━━ DATA FOR REVIEW ━━

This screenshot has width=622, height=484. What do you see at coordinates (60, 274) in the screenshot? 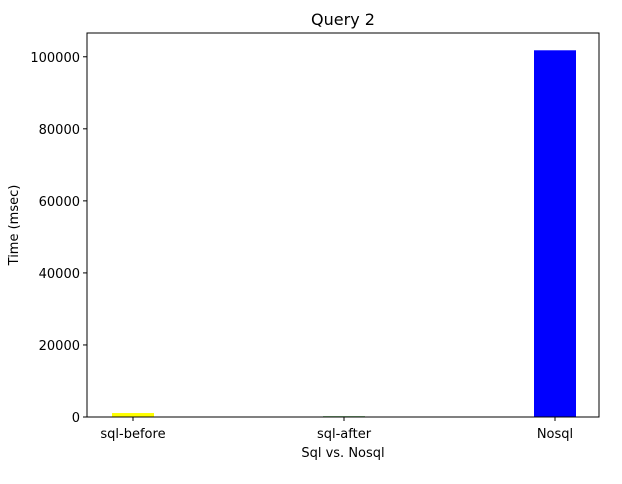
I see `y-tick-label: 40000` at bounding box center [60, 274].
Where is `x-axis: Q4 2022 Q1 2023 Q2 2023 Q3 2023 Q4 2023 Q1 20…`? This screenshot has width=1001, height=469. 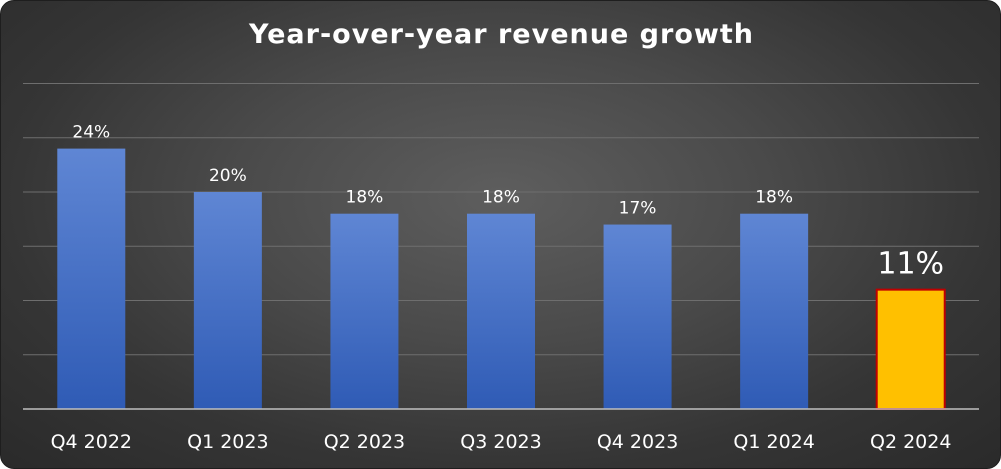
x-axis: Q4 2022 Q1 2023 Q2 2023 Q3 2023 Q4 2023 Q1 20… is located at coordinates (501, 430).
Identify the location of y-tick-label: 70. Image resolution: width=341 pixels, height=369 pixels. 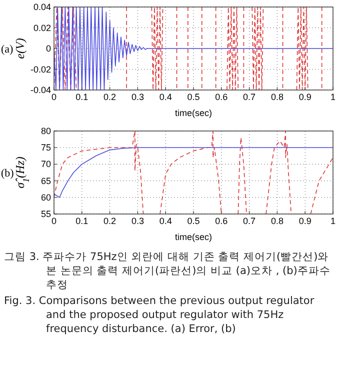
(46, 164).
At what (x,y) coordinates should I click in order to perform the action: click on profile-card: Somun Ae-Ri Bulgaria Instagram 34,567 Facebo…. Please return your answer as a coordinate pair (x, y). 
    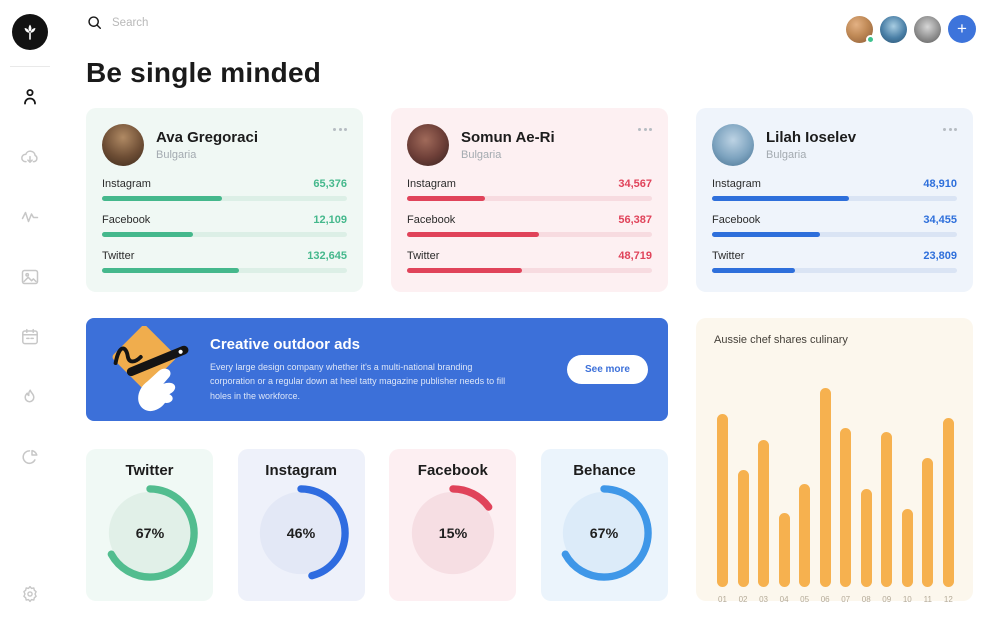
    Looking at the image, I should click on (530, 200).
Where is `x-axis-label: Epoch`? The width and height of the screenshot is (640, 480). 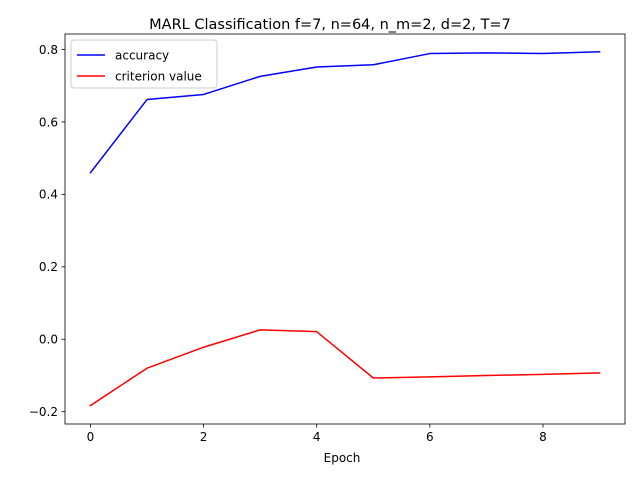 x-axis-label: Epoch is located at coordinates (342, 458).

━━━
━━ DATA FOR REVIEW ━━

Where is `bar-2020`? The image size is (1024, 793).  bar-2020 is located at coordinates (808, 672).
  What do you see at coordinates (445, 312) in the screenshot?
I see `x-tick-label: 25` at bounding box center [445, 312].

━━━

--- WORK INSTRUCTIONS ---
Update the data starting with the line that contains "This screenshot has width=622, height=484." and going on through the line that contains "center [60, 274]." by putting "position" in place of "coordinates" and keeping everything else the same. Leave the pictures out of your answer.

--- REPLY TO THE TASK ---
This screenshot has width=622, height=484. What do you see at position (60, 274) in the screenshot? 
I see `y-tick-label: 40000` at bounding box center [60, 274].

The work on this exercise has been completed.